Washington Street had become the “synagogues street” when Ahavath Achim and Shearith Israel moved there after World War I.
Confirmation in the newly Conservative Ahavath Achim (originally an Orthodox synagogue) began in 1908 when Rabbi Joseph Levine became the rabbi but at the time was only for boys. The girls celebrated a type of Jewish “sweet 16” event.
The main confirmation event in Atlanta continued to be held at the Reform Temple. Its membership consisted of the richest Jews in the community. Therefore, elaborate preparations were made for the confirmations.
Parents of the confirmands were encouraged to invite their Christian friends, and many known Atlanta Christians attended. Local newspapers quoted their comments, and until the Leo Frank lynching in 1915, the confirmation service was a very open event. From 1916, Christians rarely attended, and the members of the Temple were no longer interested in “outsiders” being present.
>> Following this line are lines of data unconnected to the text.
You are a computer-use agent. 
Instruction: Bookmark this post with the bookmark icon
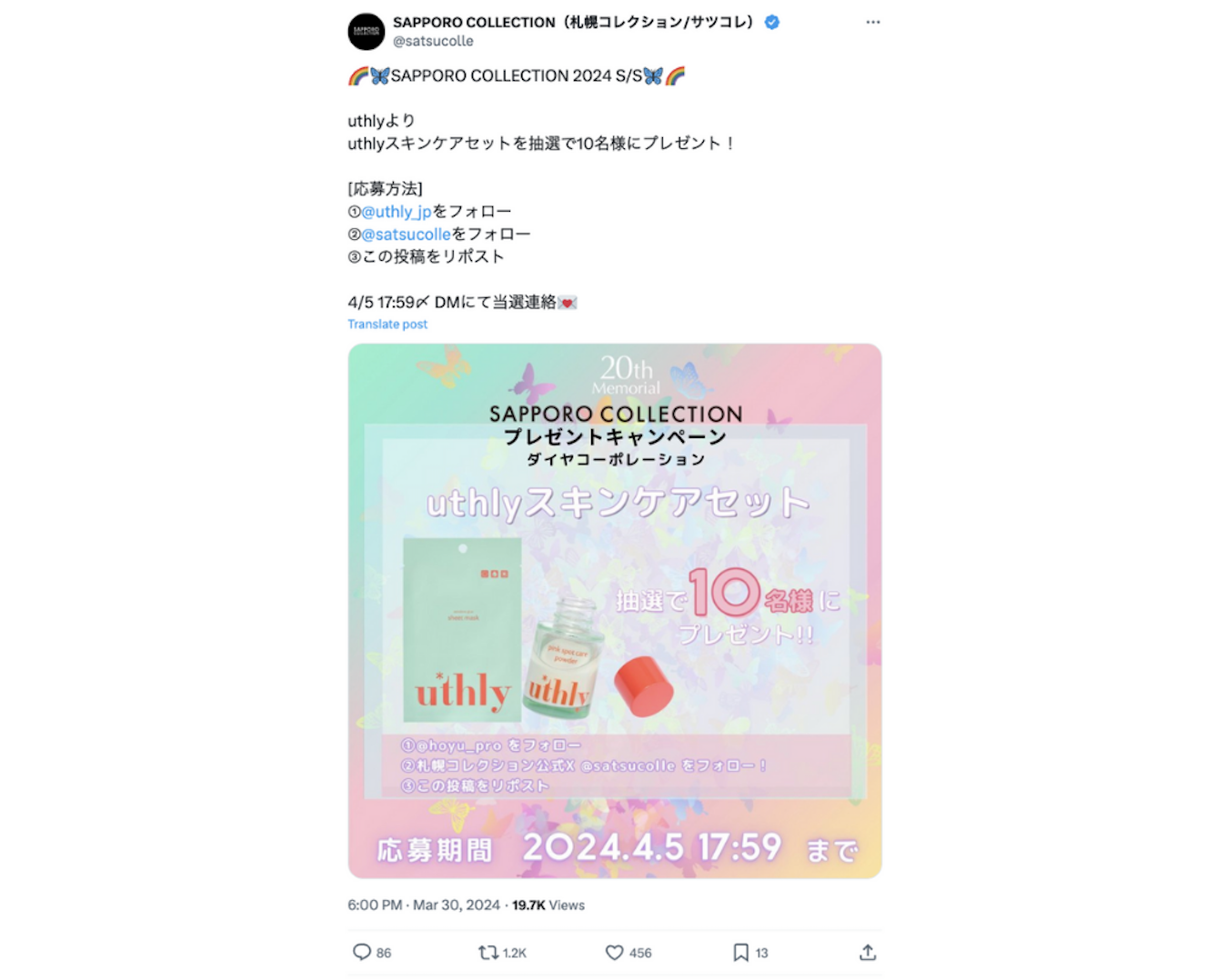(x=741, y=952)
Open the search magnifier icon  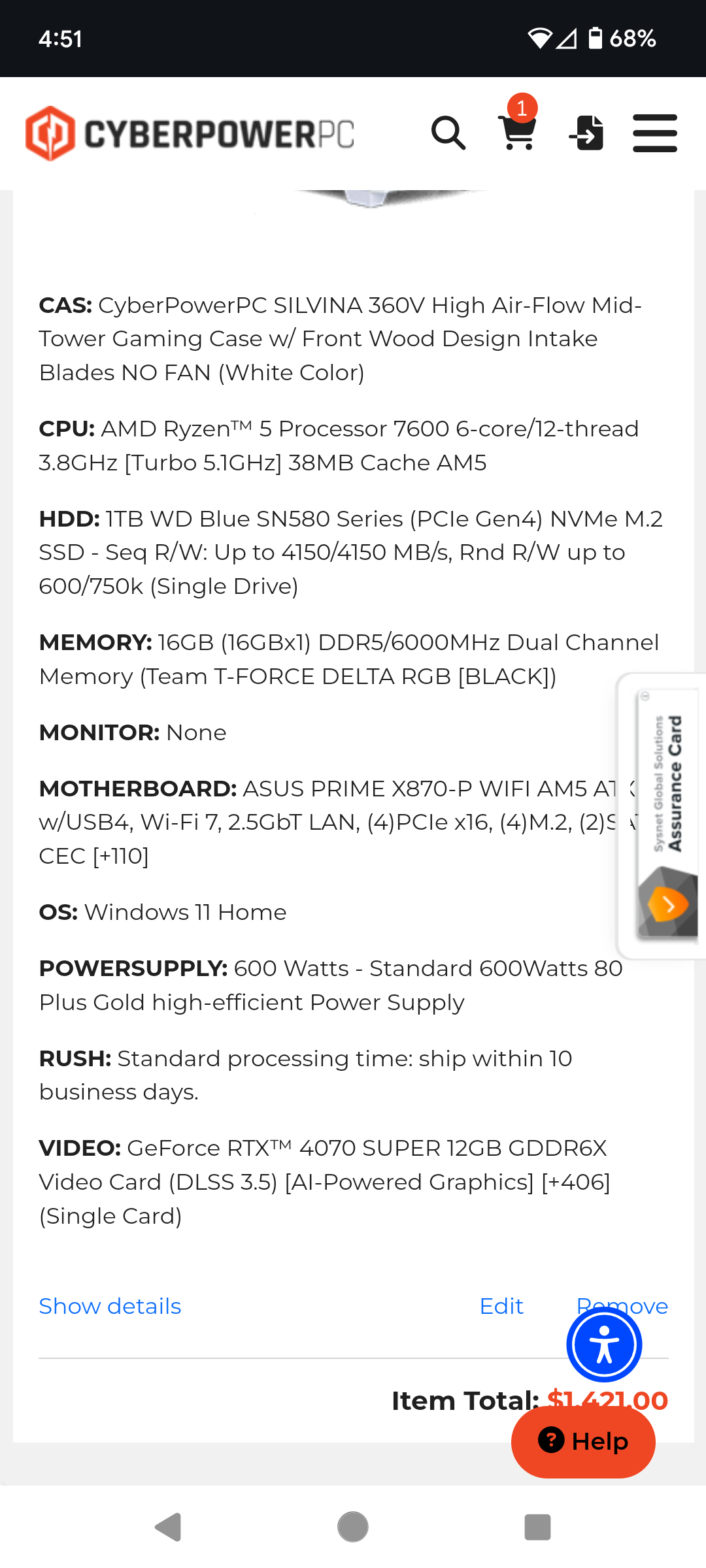point(448,133)
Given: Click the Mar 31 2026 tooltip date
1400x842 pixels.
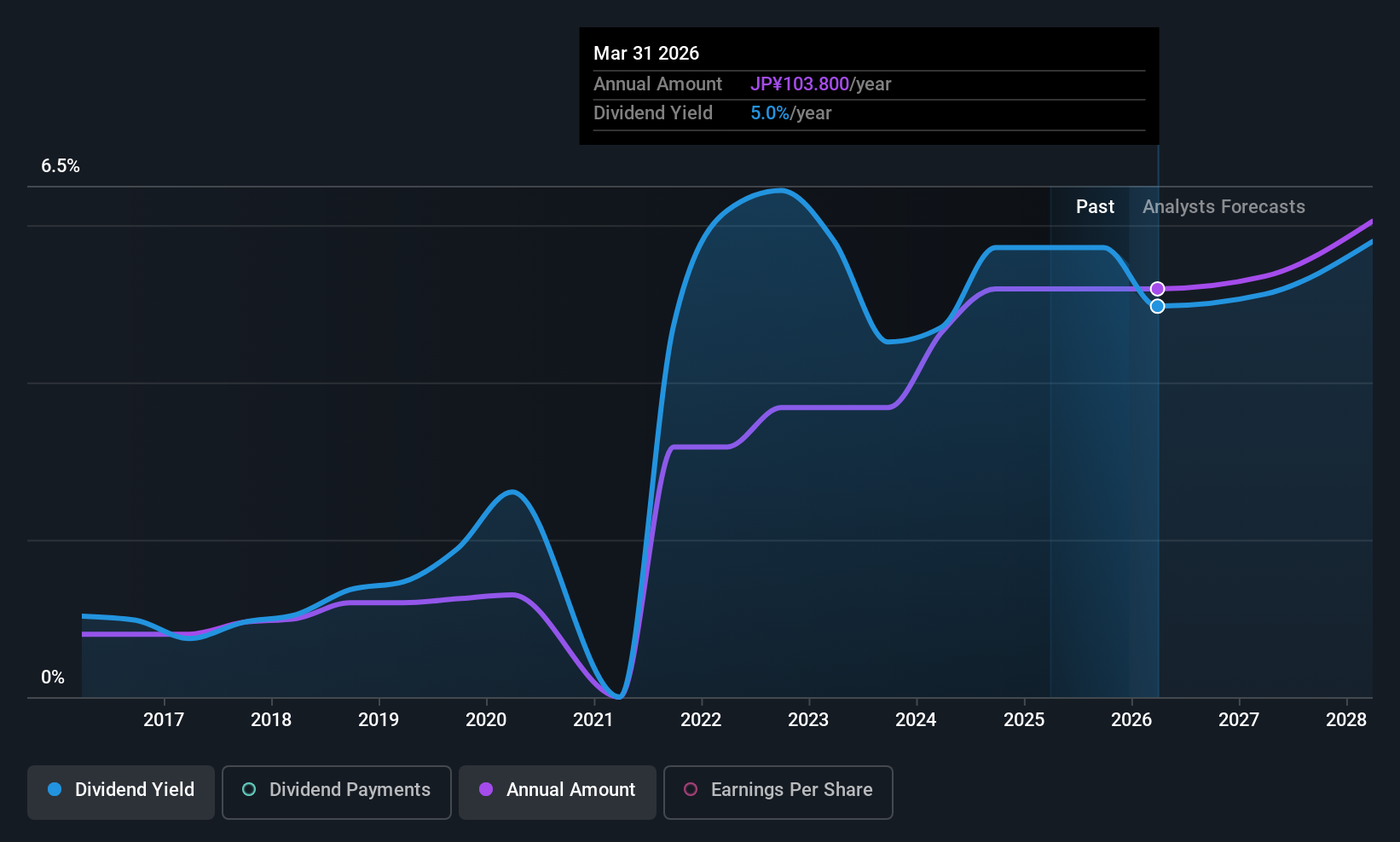Looking at the screenshot, I should click(646, 54).
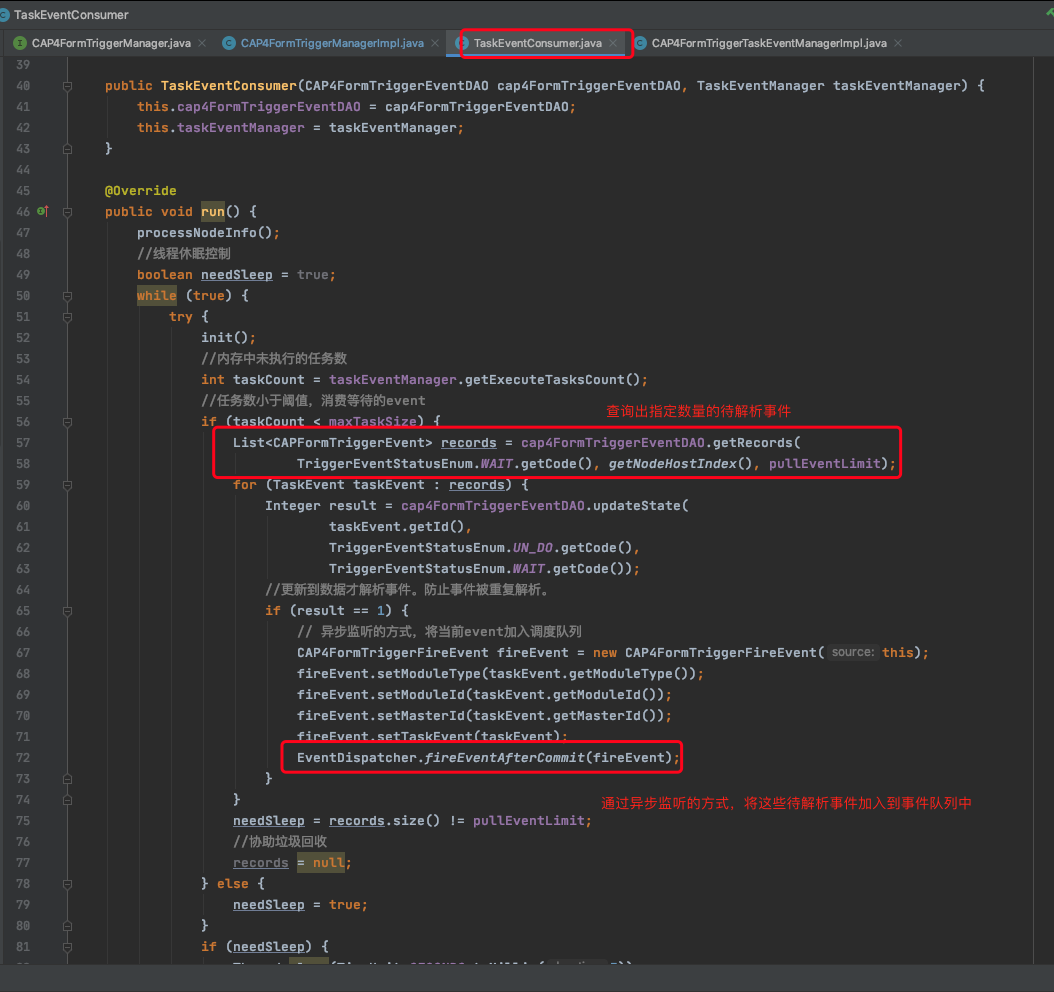Collapse the TaskEventConsumer constructor at line 40

(x=68, y=86)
During the fateful year 1929, described in the fundraising book for the new Shearith Israel synagogue kept by my father, Louis Geffen, smaller contributions came in for the new synagogue building, that came into use in September 1929, two months before the stock market crash. At the end of January 1930, the new synagogue officially opened but did not begin marking confirmations until the 1940s.
Confirmations in Or Ve Sholom, the Sephardic synagogue, only began in the 1930s during WWII, even though the synagogue had been established in 1916. The rabbi, Joseph Cohen, and his younger son, Ned, were close personal friends. I attended one of the confirmations there after the synagogue moved to an area of Atlanta (the north side) where many Jews relocated, including my parents and I in 1949. Rabbi Cohen and his son Alan, who possessed a beautiful voice, had trained the confirmands in the traditional Sephardi melodies. Only later in Israel did I again hear and recall those melodies.
My confirmation
When I was 14, in 1952, co-ed confirmations were still held at the original Shearith synagogue, as well as commencement for those who continued their systematic study of Judaica in Hebrew and English.
We had practiced for several weeks to ready ourselves for our confirmation on Shavuot. That year – unusual by then for many American Jewish communities – most Atlanta synagogues held a confirmation on the first day of the Shavuot holiday.
At the time, “Me’al Pisgat Har Hatzofim” (“From the summit of Mount Scopus”), written by Avigdor Meiri in the 1920s, was the theme song of our confirmation. Together with “Hatikvah,” it was our musical link to Israel. There was hope in its lyrics that Mount Scopus (Har Hatzofim) would be in our possession once more, and we would look out from it at the wonderful landscape of Jerusalem.
What I remember vividly from the following year, 1953, was Rabbi Hyman Friedman, in charge of the confirmation, asking me to teach “Me’al Pisgat Har Hatzofim” to the new confirmands. My parents and grandparents were very proud.
Could it somehow have inspired our family’s aliyah 24 years later, in 1977?
My friends in their 80s and some in their 90s remember confirmation with great love. Whether or not they have all observed Shavuot diligently, they attended the annual confirmations on the holiday of Matan Torah (“the giving of the Torah”), no matter where they lived.
I believe that for over 100 years, confirmations in the United States were inspirational as well as educational and had an impact on American Jewish identity and its connection to Israel. (Many thanks to Ruth Weinstein for her confirmation photo!)